* Required work
In the entries below, which lines run from the one containing "Click the page vertical scrollbar" to the one containing "Task: Select the Geekbench 6 CPU results tab"? Copy exactly those lines, ends included, and no others.
Extracted information below:
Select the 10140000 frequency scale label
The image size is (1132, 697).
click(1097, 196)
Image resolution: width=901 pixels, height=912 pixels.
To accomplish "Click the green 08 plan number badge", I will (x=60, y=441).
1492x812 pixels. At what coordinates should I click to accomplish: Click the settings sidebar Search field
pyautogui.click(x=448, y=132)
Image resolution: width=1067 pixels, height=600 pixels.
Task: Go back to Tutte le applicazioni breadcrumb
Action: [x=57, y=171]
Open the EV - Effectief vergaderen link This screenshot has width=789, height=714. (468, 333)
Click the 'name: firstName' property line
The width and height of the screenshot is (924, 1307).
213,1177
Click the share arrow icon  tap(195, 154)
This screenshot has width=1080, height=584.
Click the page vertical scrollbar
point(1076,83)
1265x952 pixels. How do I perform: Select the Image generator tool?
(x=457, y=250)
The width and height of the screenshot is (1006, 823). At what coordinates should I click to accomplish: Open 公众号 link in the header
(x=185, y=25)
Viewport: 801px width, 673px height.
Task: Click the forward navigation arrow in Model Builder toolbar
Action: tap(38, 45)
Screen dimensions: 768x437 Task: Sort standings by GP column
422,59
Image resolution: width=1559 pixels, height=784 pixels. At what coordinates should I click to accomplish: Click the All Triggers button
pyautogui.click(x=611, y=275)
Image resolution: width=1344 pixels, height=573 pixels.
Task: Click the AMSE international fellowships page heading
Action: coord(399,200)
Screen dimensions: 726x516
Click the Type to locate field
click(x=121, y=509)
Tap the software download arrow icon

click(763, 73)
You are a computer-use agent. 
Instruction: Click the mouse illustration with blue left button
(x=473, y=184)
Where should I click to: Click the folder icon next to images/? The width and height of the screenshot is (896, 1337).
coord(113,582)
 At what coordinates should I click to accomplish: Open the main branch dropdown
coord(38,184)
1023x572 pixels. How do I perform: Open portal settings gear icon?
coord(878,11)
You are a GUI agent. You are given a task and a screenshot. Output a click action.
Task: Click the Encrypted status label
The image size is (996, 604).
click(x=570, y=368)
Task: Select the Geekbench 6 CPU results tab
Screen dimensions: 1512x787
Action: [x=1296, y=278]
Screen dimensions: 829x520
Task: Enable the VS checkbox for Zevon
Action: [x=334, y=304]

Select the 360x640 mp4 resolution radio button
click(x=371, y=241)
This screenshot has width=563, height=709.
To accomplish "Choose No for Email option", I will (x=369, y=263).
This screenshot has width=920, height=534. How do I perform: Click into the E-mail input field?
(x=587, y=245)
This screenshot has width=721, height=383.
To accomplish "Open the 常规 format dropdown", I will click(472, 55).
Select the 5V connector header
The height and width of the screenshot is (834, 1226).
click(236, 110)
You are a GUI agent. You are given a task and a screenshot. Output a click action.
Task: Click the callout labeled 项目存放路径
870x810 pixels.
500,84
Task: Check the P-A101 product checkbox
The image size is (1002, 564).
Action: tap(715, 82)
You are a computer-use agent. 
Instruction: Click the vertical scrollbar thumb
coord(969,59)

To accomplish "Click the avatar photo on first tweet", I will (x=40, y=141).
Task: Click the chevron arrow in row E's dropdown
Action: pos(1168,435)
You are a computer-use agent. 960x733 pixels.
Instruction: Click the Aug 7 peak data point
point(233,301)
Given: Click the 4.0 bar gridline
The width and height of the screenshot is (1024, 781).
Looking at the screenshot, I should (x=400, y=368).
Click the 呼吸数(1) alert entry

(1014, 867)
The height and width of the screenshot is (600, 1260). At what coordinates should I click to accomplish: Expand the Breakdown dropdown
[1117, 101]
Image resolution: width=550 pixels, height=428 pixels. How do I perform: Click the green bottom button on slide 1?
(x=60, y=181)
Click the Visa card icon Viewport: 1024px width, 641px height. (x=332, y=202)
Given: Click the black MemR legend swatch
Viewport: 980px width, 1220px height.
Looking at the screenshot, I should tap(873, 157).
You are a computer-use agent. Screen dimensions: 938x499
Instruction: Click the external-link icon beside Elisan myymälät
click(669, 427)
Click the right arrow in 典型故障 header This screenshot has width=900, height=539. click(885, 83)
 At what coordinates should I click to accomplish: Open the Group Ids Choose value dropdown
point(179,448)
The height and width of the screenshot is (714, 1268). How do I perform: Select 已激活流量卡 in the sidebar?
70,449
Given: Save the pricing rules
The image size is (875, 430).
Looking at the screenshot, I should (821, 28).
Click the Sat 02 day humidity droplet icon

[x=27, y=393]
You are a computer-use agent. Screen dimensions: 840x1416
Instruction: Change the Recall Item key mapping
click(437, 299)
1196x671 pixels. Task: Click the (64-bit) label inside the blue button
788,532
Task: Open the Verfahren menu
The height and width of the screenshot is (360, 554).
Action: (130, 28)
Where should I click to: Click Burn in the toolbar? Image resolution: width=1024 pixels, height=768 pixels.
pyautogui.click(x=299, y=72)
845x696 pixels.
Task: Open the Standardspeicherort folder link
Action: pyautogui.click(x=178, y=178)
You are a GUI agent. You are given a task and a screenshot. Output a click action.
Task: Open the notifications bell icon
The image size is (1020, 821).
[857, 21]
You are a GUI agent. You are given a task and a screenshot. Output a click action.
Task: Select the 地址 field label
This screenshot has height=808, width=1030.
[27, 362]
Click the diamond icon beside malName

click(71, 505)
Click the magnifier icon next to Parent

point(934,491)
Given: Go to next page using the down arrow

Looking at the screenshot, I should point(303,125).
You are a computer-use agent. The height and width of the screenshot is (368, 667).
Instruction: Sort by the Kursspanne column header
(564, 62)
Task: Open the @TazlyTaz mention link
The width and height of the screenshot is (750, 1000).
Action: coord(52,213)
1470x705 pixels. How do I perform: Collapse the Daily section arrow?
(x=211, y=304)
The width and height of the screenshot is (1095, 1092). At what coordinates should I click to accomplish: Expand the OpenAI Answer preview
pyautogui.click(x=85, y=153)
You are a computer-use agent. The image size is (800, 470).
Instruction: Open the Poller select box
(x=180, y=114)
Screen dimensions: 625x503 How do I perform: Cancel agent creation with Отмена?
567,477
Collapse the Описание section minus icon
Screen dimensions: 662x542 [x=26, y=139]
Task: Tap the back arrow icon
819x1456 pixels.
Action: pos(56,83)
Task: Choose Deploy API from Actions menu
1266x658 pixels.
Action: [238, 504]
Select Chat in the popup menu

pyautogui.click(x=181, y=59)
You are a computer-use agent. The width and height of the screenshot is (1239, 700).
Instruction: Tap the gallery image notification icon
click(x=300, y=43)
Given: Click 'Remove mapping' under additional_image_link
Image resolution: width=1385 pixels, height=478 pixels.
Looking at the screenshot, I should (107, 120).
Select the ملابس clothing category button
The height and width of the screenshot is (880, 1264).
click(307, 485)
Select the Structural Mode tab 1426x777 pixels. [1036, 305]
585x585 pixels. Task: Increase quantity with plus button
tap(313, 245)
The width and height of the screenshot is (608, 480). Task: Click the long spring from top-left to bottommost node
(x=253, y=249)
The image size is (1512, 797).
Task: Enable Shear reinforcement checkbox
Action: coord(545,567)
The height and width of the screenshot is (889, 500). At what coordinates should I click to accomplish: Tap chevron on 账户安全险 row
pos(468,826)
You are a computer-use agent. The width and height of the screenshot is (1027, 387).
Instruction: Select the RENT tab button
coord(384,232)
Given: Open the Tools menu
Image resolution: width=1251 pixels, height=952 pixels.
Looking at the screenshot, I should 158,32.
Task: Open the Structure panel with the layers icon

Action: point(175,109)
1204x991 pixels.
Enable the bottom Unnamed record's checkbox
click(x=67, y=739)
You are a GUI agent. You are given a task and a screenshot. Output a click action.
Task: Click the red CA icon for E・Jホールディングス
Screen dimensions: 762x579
End of Extracted information.
* Response for this exercise
Click the page vertical scrollbar
point(1076,83)
1265x952 pixels. How do I perform: Select the Image generator tool?
(x=457, y=250)
The width and height of the screenshot is (1006, 823). At what coordinates should I click to accomplish: Open 公众号 link in the header
(x=185, y=25)
Viewport: 801px width, 673px height.
Task: Click the forward navigation arrow in Model Builder toolbar
Action: tap(38, 45)
Screen dimensions: 768x437 Task: Sort standings by GP column
422,59
Image resolution: width=1559 pixels, height=784 pixels. At what coordinates should I click to accomplish: Click the All Triggers button
pyautogui.click(x=611, y=275)
Image resolution: width=1344 pixels, height=573 pixels.
Task: Click the AMSE international fellowships page heading
Action: coord(399,200)
Screen dimensions: 726x516
Click the Type to locate field
click(x=121, y=509)
Tap the software download arrow icon

click(763, 73)
You are a computer-use agent. 
Instruction: Click the mouse illustration with blue left button
(x=473, y=184)
Where should I click to: Click the folder icon next to images/? The width and height of the screenshot is (896, 1337).
coord(113,582)
 At what coordinates should I click to accomplish: Open the main branch dropdown
coord(38,184)
1023x572 pixels. How do I perform: Open portal settings gear icon?
coord(878,11)
You are a GUI agent. You are given a task and a screenshot. Output a click action.
Task: Click the Encrypted status label
The image size is (996, 604).
click(x=570, y=368)
Task: Select the Geekbench 6 CPU results tab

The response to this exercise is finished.